Sonuç olarak günümüzün DNA diyet kitleri, sağlığa daha kişiselleştirilmiş bir yaklaşım benimsemek isteyen insanlara hitap etse de, tavsiyeleri o kadar da kişisel değildir. Elbette, belirli riskler ve koşullarla ilişkili olabilecek belirli gen varyantlarına sahip olup olmadığınızı öğrenme şansınız vardır, ancak bu ilişkilerin büyük çoğunluğunun ardındaki kanıtlar o kadar yarım yamalaktır ki (ve bunu cömertçe ifade etmek gerekirse) doğru artık genetiğinize dayalı beslenmenin gerçek bir fayda sağlaması pek mümkün değil.

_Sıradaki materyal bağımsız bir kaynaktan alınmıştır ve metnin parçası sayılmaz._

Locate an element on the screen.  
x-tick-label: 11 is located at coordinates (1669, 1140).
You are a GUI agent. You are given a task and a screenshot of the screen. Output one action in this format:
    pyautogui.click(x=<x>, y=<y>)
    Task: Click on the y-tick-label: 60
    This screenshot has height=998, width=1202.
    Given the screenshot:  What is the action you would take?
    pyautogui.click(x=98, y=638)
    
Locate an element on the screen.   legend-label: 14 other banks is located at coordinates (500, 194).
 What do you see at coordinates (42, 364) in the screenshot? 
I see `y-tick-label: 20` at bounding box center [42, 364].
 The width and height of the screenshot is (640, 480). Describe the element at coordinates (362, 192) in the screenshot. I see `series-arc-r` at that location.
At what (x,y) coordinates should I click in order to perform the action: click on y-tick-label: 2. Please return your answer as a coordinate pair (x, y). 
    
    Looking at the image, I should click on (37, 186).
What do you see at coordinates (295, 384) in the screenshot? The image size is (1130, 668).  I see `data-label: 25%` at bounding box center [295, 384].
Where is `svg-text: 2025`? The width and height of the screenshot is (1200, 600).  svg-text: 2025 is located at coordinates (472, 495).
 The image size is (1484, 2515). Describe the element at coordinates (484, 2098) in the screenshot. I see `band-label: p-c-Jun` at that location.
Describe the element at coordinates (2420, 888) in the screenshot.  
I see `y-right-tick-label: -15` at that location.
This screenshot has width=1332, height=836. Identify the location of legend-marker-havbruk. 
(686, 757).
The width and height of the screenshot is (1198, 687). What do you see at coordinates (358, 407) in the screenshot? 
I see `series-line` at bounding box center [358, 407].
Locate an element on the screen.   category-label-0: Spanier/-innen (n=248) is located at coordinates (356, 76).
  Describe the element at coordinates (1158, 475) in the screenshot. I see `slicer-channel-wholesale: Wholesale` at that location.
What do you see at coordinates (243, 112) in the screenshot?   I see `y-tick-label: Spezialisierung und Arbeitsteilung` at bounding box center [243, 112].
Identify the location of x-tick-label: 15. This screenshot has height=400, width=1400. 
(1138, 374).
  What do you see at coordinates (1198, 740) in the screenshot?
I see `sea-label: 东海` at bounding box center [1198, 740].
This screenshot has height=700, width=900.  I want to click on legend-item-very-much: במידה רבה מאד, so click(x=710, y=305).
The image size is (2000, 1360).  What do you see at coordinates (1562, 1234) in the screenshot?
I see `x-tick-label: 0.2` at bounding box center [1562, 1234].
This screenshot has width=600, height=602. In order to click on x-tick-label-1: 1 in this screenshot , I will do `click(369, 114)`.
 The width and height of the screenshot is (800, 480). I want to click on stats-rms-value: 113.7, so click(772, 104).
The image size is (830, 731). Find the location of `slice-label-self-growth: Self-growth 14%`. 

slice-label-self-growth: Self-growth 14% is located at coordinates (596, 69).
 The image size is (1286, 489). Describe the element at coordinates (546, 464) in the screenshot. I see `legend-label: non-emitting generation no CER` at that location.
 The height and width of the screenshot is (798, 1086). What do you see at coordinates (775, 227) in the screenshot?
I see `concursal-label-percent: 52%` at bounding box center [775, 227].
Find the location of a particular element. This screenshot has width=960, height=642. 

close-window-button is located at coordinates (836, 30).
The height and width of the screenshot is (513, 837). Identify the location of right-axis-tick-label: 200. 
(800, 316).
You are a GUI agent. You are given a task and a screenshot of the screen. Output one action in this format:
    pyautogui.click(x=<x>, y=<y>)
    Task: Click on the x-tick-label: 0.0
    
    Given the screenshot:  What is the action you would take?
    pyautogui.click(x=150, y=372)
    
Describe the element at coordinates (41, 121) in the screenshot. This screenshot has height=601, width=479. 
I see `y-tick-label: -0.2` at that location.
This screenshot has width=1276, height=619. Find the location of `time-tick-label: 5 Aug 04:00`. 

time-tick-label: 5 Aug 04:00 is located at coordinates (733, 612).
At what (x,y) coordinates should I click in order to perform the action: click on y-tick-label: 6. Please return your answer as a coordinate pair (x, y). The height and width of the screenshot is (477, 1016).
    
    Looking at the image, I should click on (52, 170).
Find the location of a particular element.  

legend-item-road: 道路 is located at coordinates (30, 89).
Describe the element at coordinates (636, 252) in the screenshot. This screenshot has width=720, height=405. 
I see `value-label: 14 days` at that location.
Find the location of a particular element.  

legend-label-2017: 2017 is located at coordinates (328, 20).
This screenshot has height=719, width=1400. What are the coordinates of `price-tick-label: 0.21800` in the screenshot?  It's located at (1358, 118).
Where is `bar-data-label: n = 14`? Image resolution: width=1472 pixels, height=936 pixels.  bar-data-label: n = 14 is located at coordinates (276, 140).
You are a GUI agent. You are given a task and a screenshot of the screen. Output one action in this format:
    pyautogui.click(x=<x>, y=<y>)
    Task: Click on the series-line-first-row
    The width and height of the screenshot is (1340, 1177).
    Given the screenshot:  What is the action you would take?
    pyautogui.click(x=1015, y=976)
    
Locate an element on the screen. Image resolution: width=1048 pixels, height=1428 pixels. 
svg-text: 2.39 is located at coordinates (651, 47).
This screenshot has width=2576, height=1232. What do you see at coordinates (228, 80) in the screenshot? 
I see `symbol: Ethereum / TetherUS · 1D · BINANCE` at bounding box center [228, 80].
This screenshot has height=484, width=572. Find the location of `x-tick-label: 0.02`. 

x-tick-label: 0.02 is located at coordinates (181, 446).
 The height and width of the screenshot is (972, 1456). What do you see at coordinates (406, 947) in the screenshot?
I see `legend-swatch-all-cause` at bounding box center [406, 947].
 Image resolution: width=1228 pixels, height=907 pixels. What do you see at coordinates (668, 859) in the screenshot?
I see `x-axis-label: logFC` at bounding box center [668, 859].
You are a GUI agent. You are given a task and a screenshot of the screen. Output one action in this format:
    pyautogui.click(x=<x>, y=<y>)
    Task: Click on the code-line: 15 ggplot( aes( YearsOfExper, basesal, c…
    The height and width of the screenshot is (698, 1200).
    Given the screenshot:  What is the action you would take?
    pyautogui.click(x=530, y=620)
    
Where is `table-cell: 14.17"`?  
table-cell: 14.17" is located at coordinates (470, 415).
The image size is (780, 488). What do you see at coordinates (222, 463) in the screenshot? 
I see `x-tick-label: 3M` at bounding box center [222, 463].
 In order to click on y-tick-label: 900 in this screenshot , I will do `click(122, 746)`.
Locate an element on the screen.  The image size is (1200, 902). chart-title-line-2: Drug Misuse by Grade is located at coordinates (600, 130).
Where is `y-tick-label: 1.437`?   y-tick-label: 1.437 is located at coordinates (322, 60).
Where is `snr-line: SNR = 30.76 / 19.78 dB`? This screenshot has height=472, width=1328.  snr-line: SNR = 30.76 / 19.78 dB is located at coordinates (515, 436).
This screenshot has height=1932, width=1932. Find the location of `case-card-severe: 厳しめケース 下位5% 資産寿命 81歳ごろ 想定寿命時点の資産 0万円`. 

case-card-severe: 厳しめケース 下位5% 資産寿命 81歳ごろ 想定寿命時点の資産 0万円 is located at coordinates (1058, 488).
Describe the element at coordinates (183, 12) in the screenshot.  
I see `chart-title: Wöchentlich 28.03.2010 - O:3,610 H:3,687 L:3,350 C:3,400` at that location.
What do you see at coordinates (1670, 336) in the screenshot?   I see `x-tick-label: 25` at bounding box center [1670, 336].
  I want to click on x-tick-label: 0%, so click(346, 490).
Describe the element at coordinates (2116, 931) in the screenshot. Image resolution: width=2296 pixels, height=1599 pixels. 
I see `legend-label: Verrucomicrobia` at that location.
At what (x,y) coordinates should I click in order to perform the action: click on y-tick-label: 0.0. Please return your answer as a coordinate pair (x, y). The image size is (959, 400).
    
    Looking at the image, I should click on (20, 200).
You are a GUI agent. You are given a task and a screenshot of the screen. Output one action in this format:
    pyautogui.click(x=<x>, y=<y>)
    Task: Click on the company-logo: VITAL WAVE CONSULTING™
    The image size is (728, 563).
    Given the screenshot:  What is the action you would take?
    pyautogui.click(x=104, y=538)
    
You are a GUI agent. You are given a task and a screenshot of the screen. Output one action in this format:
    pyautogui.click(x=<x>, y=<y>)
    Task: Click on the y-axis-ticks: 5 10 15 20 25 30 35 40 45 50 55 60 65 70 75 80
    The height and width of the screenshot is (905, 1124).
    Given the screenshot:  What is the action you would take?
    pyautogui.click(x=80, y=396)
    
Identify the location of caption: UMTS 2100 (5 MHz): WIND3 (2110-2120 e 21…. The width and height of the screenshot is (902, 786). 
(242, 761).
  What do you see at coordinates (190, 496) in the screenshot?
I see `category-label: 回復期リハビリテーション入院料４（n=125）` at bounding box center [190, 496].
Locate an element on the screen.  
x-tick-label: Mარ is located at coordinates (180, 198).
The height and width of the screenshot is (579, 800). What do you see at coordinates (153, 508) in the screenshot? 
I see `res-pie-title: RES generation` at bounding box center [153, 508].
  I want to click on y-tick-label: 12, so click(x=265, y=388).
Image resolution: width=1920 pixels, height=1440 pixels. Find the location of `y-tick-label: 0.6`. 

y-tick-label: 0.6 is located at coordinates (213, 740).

e harfi olan araba markaları
Kaynaklar:
- Amerikan Diyetisyenler Derneği Dergisi , Beslenme Biliminin Yeni Sınırı: Nutrigenomik
- Beslenme ve Metabolizma , Melanokortin-4 Reseptör Polimorfizmi ile Diyet Faktörleri Arasındaki Etkileşimin Metabolik Sendrom Riski Üzerine Etkisi
- USDA, Amerikalılar için Beslenme Yönergeleri
İlgili:
- Aslında Hemen Atabileceğiniz 10 'Sağlıklı Beslenme' Yemek Kuralı
- Sezgisel Yeme Hakkında 6 Efsane - Ve Aslında Sizin İçin Ne Yapabilir?
- Yağ Çeşitleri Nelerdir ve Hangileri Aslında Sağlıklıdır?